On distingue deux styles dans la danse orientale actuelle : le baladi et le sharqi.

Le baladi désigne les danses populaires, urbanisées à la suite de la venue des paysans dans les villes. Il se danse les bras plutôt prés du corps et le ventre recouvert, sur le rythme des percussions (ou derbouka), la mélodie est souvent répétitive. C’est le style dansé par les almées du siècle dernier. On peut trouver comme accessoire dans ce type de danse le bâton ou la canne, reproduisant des danses masculines incitant au combat.

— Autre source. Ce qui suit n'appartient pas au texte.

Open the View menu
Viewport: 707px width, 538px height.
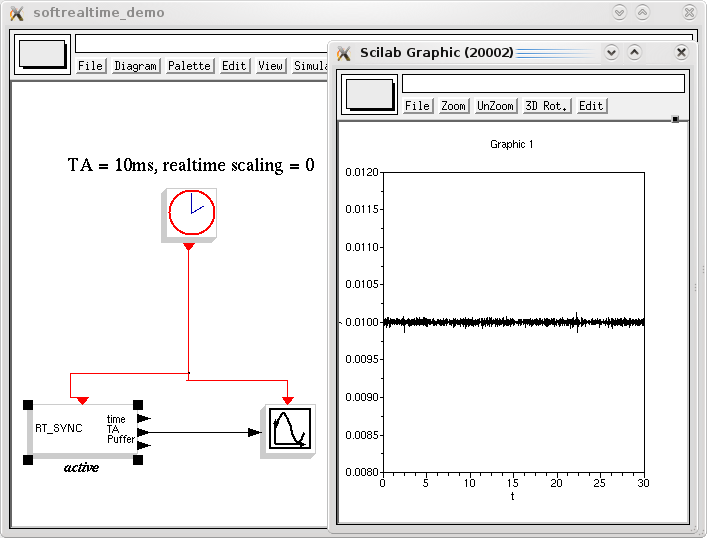(x=270, y=66)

Le sharqi désigne la danse classique des palais égyptiens et des cours ottomanes. Le style a été retravaillé par les danseuses des années 1930, véhiculé par les comédies musicales de l’époque. Les mouvements sont beaucoup plus amples, les bras décrivent des arabesques. La mélodie est prépondérante, l’orchestre mélange des instruments occidentaux et orientaux. Le costume est composé d’un bustier et d’une ceinture ornés de nombreux strass et perles.

La danseuse peut associer à sa danse des accessoires comme les cymbalettes de doigts ou Sagat, un voile ou une canne .L. Alessandri et K.Mounhim “ Petit manuel de danse orientale ”, op. cit.

Le style "Sharqi" reste donc le style de référence pour désigner la danse orientale.

La danseuse n’accompagne pas la musique, son corps entier est musique. “ Elle est instrument au même titre que le kanoun, l’oud, le table ou le nay  (Instruments orientaux, respectivement à cordes pincées comme la harpe, sorte de luth, percussion et flûte en bambou.)…La danseuse rend les émotions générées par la musique et met en relief les qualités propres de chaque instrument…Le geste devient musique pour les yeux ”.S. de Soye, “ La danse orientale et ses accessoires ”, op.cit.

Chaque personne possède son style, en fonction de ses possibilités physiques. Il n’y a d’ailleurs pas de critères physiques comme dans la danse classique.